Par Rédaction | Sport
Avant de devenir une légende du football mondial, Zinédine Zidane a dû faire ses preuves loin de la France. Son arrivée à la Juventus de Turin a marqué un tournant dans sa carrière, mais ses premiers mois en Italie n’ont pas été de tout repos. Des années plus tard, Marcello Lippi est revenu sur cette période et a raconté une anecdote qui résume parfaitement la personnalité de son ancien joueur.
Figure incontournable du football français, Zinédine Zidane avait quitté Bordeaux en 1996 pour rejoindre la Juventus, l’un des clubs les plus prestigieux d’Europe. À 24 ans, le futur Ballon d’Or découvrait pour la première fois un championnat étranger, réputé à l’époque comme le plus exigeant au monde. Si son talent ne faisait aucun doute, son adaptation au football italien a nécessité plusieurs mois, sans jamais inquiéter son entraîneur, Marcello Lippi.

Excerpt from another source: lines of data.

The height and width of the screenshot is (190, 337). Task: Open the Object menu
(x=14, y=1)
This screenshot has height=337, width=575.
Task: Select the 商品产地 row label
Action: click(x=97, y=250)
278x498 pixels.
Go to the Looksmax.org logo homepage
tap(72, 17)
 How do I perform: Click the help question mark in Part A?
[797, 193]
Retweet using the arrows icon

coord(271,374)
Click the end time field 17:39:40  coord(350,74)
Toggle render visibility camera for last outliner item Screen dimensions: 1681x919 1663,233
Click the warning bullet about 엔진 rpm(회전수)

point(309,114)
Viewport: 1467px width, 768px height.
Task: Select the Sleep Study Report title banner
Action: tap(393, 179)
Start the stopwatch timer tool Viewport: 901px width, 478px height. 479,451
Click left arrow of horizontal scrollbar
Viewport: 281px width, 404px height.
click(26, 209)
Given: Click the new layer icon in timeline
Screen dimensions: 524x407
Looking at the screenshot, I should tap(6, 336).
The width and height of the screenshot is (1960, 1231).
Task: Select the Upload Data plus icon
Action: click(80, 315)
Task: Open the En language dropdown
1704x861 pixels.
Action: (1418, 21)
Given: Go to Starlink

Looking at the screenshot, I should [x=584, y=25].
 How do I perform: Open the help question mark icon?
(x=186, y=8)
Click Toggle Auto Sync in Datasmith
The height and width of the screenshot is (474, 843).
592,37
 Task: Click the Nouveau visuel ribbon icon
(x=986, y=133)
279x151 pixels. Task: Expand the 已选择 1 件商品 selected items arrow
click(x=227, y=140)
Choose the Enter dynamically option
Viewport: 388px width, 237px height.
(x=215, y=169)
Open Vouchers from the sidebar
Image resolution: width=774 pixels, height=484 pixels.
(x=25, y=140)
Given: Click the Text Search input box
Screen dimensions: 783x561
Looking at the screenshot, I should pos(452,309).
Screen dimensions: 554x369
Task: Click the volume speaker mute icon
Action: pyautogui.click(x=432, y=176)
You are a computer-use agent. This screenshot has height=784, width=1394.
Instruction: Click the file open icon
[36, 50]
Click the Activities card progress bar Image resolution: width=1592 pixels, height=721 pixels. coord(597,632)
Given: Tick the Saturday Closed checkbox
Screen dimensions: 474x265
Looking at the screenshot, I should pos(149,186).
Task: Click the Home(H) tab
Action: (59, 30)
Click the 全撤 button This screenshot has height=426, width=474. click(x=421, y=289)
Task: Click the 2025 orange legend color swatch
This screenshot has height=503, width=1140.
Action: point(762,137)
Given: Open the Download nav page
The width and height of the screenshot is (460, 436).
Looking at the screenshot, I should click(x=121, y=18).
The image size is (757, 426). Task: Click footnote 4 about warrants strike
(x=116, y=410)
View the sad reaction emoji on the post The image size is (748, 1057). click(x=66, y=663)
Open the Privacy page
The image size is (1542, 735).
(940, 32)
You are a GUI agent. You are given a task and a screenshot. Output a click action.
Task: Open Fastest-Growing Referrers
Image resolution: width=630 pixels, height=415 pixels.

Interrogé par le média Bien Public, le technicien italien, qui remportera plus tard la Coupe du monde 2006 avec la Squadra Azzurra, est revenu sur les débuts de Zinédine Zidane sous le maillot bianconero. Selon lui, cette période d’adaptation était finalement logique pour un joueur découvrant un tout nouvel environnement :
« Ce n’était pas un gamin, mais il était jeune. Et comme tous les grands joueurs passés par la Juventus, il lui a fallu un peu de temps pour s’imposer, s’habituer à un football très différent. Ça a été le cas pour lui, comme pour son illustre prédécesseur Platini. Les premiers mois, il a eu du mal. »
Au-delà de ses qualités sur le terrain, Marcello Lippi garde également le souvenir d’un joueur resté fidèle à ses habitudes malgré son nouveau statut. L’entraîneur raconte notamment avoir surpris Zinédine Zidane en pleine soirée, en train de jouer au football avec des proches dans les rues de Turin :
« C’est la vérité. Une fois, je suis tombé sur lui à 23 heures, en train de jouer au foot Piazza Carlo Felice avec ses copains algériens. Et je lui ai dit : « Mais on fait quoi si tu te blesses ? » Et lui m’a répondu : « Je sais bien Mister, mais ce sont mes amis, je suis bien avec eux ». Quand on le connaît, c’est quelque chose qu’on comprend facilement. »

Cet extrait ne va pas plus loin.